We are heading to the festival. It's around 9am, and we've stopped for gas. I just found out that gas is about .99p/litre (that is almost $8/gallon!) It is so expensive here. I don't know how people do it. Today, we are early and had some time to properly sort through all this rental gear, such as tuning drums, dialing in amps, etc. We are playing in this huge tent (the JJB Puma stage) that makes you feel like you are doing a night show. There is a full light show inside and the thing goes about a mile up its so high. I'm amazed that we are playing here.

Last night at Carling Academy at Islington, we had a brillant time. Everyone was cool to work with, all crew, Butch Walker's people, etc. My favorite thing about it all was dealing with Jimmy. He is a engaging person to be around. He's lived in London 30 years, and a really cool cat. He knows everyone and works well with people. I hope to come back and do a long tour of the UK and continent, and have hime be our road manager. He's truly a good spirited man, and actually, he reminds me of my good friend from the valley, Nick Treviño. Something about Jimmy's disposition and his physical features is much like Nick's. It's excellent to have that vibe with someone. Hopefully, when we come back, we'll have the opportunity to work together again.

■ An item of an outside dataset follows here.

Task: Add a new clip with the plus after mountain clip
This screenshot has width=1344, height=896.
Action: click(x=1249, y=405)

As far as the show went, we had quite a few people there to check us out. I was surprised at the following we had there. The response was killer. It was probably our best show of the three, that is, our performance and the sound quality. The crowd got more energetic as we the show progressed, which just pumped me up that they were getting into it.

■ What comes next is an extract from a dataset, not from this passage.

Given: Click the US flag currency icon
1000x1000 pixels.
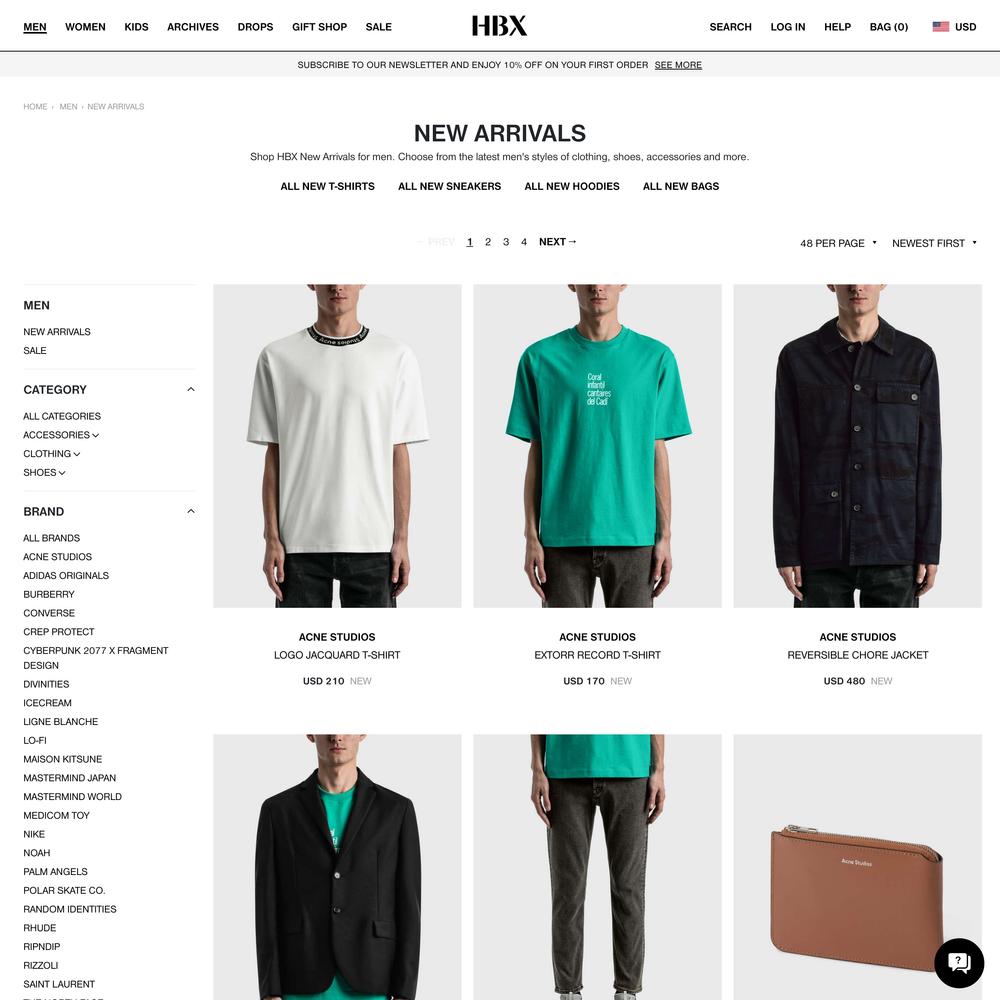Looking at the screenshot, I should tap(940, 27).
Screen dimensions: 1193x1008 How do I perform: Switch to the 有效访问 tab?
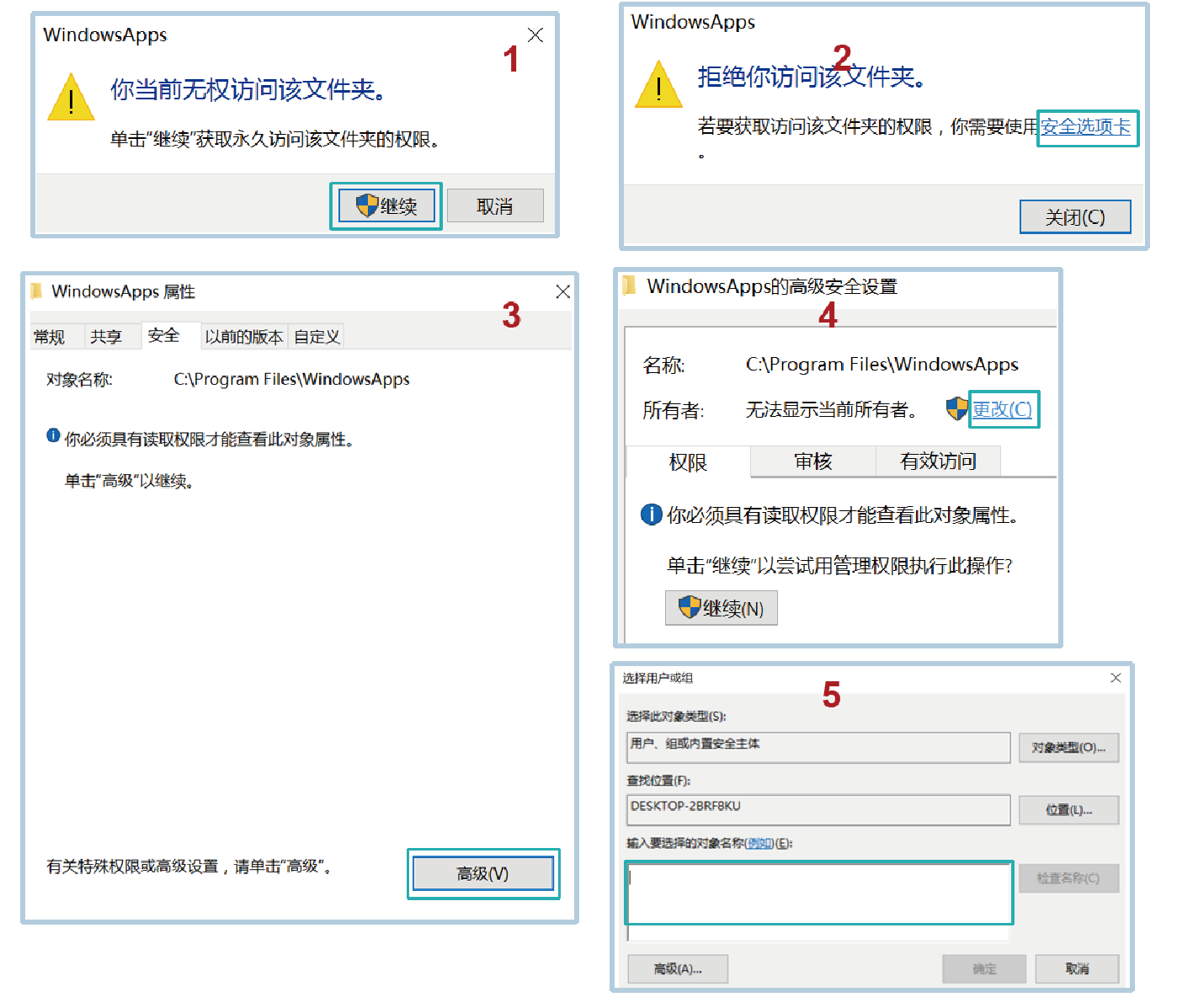pyautogui.click(x=937, y=461)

We played a 30 minute set, including Collapse, Typical, Chaos, Break the Same, and Reset. Paul hit his hand and/or head on the house speakers, hanging from the ceiling, during Reset. He said he woke up in pain. It was tight on stage, but we managed to move into gear and not let it interfere with the performance.

Afterwards, we grabbed a bite to eat (Italian again for the third time). I was surprised to find that out waitress was Mexicana, which allowed for a second opportunity to speak spanish that night (the first was at the show when I met someone from Argentina).

Overall, our debut went well. Things got better as we played more in more. I can't wait to get back. Thanks England for treating us so lovely.

Vintage cab used on MM debut (two 15" Jensen speakers).